Task item: Using the records below, write out again exactly the lines that begin at the line containing "Identify the click" and end at the line containing "Aceptar y seguir navegando (195, 1486)", and no other lines.
++++ Data records ++++
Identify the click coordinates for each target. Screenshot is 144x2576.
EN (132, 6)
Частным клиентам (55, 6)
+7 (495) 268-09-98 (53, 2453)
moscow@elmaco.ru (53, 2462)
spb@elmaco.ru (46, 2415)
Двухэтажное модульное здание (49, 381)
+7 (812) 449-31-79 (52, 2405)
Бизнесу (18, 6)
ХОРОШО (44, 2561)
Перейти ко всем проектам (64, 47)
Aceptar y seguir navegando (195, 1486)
++++
++++ Data records ++++
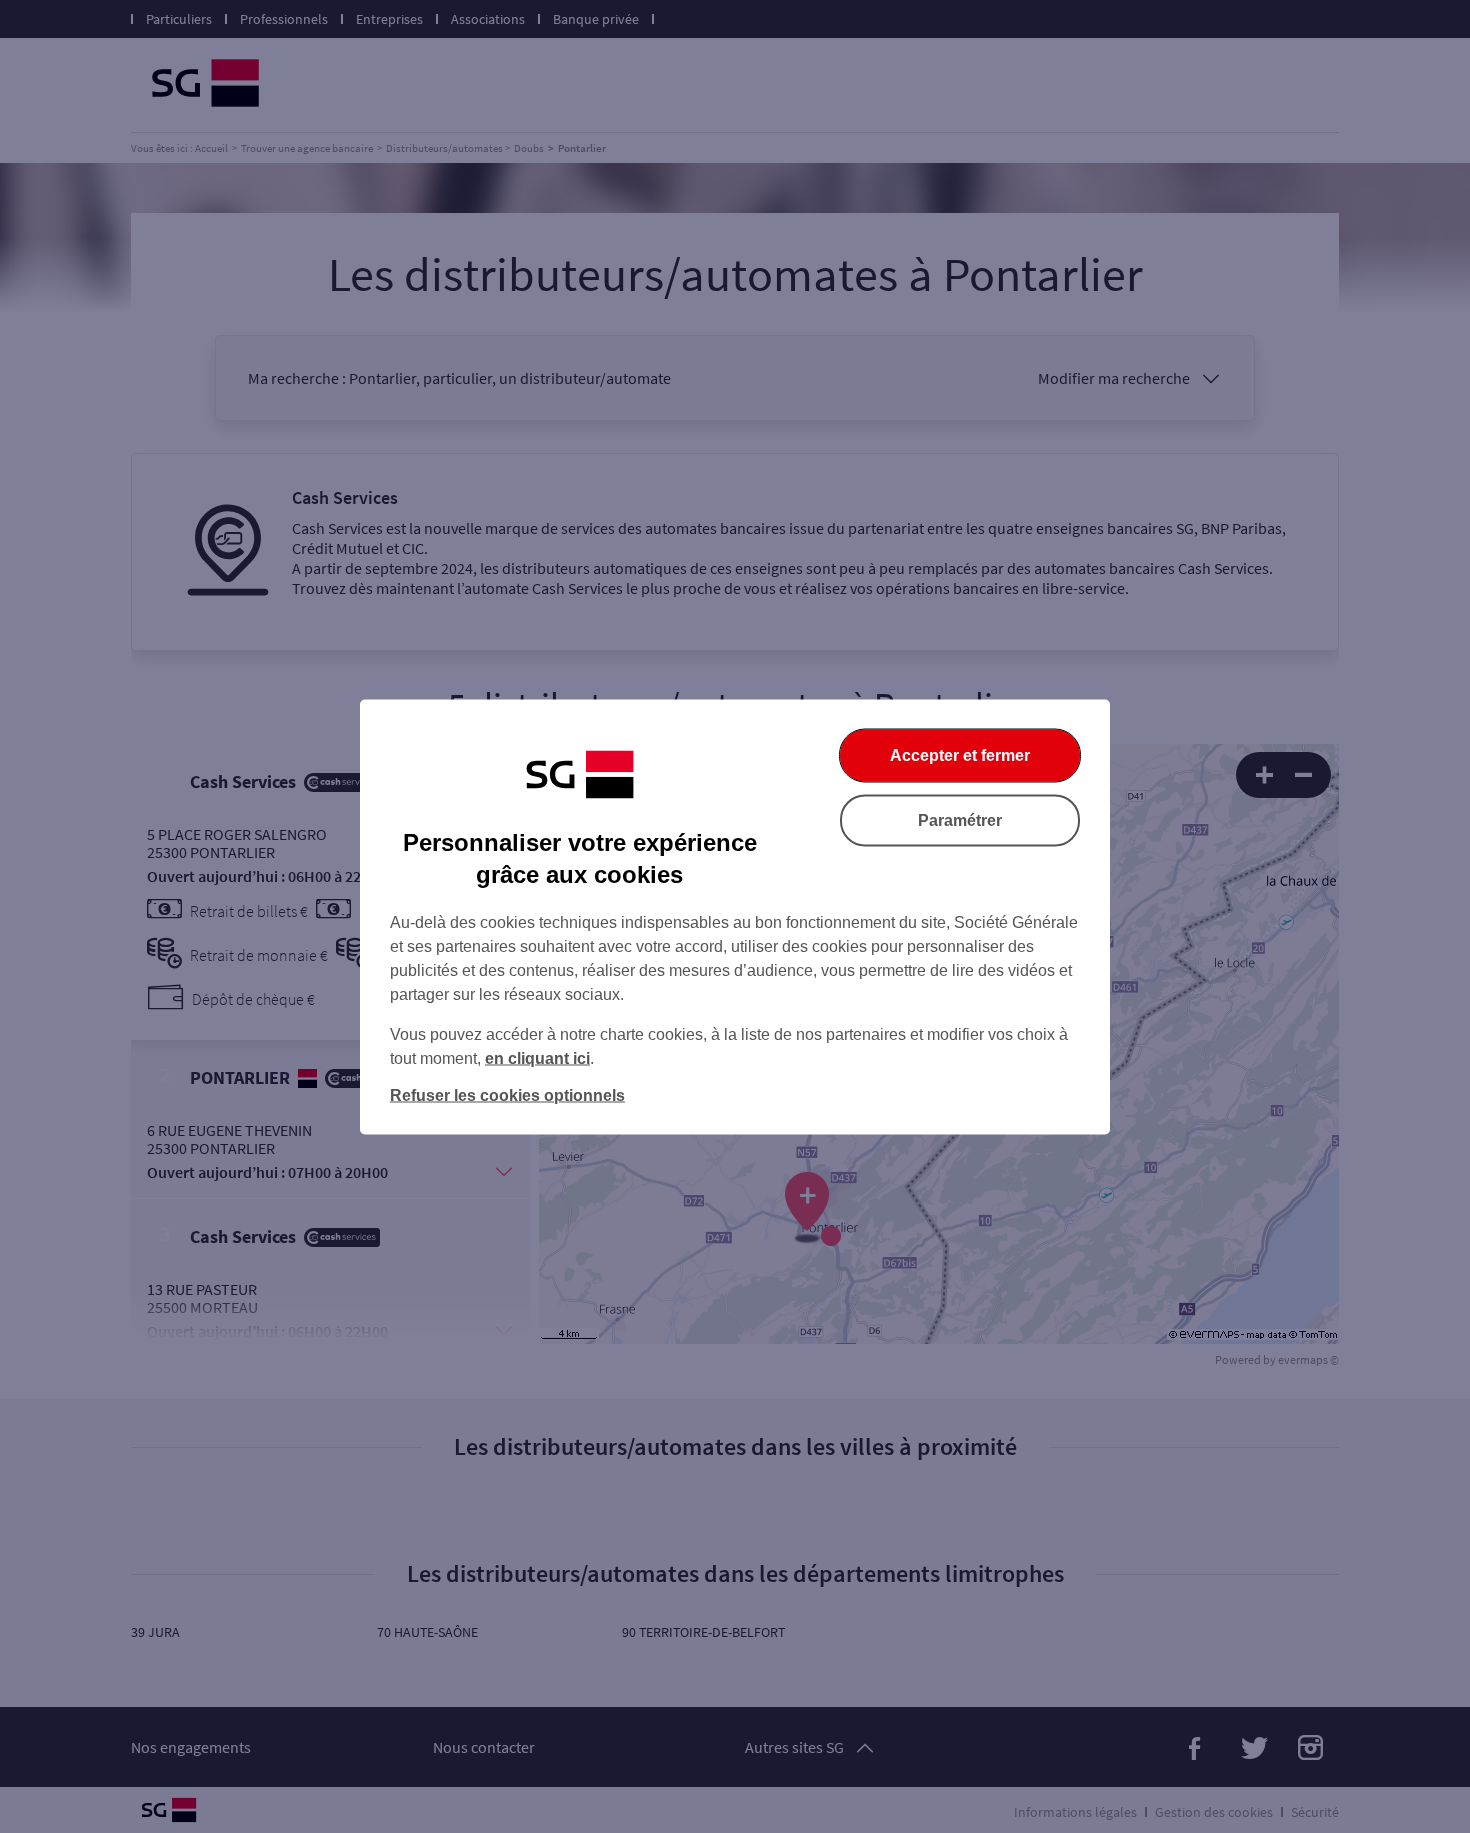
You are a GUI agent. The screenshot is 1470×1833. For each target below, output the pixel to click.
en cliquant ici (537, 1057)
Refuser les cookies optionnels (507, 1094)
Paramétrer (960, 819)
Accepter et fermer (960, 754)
++++
Reply:
Identify the click coordinates for each target. Screenshot is 144x2576.
EN (132, 6)
Частным клиентам (55, 6)
+7 (495) 268-09-98 (53, 2453)
moscow@elmaco.ru (53, 2462)
spb@elmaco.ru (46, 2415)
Двухэтажное модульное здание (49, 381)
+7 (812) 449-31-79 (52, 2405)
Бизнесу (18, 6)
ХОРОШО (44, 2561)
Перейти ко всем проектам (64, 47)
Aceptar y seguir navegando (195, 1486)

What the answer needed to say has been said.